As soon as they spotted their seventeen-year-old brother who had been sent to visit them by their elderly father, they plotted to kill him. The plan was to break his neck by throwing him into a deep well, and then to deceive their father into thinking he had been killed by a wild animal.
Only Reuben was opposed to the murder. He planned to rescue Joseph and return him to his father. But while Reuben was away, Judah suggested that the brothers could make more money by selling Joseph as a slave to passing traders. So after stealing his expensive multi-coloured coat and keeping him barely alive at the bottom of a dry well, Joseph was sold to a caravan of merchants going down to Egypt. The brothers then nearly destroyed their own father by telling him a bare-faced lie about his favourite son being torn to pieces by a ferocious animal.

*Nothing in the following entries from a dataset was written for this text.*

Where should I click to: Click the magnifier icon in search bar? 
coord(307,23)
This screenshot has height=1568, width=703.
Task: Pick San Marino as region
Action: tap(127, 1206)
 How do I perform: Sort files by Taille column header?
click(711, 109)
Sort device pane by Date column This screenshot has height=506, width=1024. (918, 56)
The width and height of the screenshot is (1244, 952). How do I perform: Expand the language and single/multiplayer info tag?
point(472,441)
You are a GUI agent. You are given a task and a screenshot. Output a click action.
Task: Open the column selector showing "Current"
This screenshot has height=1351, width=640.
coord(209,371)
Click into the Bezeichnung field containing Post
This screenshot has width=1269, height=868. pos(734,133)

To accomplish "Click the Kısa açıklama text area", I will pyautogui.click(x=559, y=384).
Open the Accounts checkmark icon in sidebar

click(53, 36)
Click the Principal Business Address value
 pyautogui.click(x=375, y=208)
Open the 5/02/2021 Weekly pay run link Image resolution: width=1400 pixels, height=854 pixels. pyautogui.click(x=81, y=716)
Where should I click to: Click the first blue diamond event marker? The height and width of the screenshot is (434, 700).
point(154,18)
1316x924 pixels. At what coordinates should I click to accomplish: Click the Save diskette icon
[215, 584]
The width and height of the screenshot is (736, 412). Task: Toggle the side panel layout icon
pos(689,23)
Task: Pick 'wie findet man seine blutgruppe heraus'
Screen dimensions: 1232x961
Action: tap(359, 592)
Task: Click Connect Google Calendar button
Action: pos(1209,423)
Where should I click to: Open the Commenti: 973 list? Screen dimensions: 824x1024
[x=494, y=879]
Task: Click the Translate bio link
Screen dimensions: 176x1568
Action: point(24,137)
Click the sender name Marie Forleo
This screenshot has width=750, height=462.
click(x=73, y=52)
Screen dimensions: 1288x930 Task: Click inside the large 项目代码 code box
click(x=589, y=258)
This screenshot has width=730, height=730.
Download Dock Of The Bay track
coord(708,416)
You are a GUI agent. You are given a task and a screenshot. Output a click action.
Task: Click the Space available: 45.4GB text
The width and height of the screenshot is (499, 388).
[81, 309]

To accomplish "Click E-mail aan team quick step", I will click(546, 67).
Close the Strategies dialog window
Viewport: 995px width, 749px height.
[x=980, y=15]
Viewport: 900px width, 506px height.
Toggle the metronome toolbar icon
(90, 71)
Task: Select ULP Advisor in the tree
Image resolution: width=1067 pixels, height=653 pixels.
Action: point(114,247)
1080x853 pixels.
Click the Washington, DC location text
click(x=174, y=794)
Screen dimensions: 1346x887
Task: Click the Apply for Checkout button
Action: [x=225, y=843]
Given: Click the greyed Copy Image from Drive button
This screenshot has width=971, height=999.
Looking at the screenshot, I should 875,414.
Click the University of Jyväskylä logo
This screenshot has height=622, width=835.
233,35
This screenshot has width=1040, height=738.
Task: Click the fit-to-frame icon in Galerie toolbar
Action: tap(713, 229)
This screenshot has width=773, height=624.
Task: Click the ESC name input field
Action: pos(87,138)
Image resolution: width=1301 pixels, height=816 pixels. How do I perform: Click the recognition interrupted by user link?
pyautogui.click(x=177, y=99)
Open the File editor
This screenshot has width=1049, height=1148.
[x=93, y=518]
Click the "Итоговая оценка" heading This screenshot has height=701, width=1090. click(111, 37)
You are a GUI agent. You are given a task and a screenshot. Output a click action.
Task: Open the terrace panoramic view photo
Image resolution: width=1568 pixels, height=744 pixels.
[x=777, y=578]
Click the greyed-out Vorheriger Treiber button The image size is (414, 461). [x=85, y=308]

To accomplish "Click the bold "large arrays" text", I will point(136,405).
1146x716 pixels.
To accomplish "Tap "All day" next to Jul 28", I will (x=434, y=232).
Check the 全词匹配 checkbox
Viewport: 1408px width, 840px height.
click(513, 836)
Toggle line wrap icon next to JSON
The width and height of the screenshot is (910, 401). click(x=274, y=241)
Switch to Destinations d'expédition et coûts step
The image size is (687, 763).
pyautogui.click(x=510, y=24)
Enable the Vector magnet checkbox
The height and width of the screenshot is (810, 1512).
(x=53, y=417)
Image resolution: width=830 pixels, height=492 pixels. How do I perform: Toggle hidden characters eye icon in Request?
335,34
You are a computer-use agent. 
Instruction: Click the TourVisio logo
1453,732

The story then went from bad to worse. In a lesser known sequel, Joseph’s elder brother Judah disgraced himself further by having intercourse with his own widowed daughter-in-law, whom he mistook for a shrine prostitute (see Genesis 38:1-30). He then threatened to have her burnt alive for prostitution until she revealed that he was the father of the child she had conceived!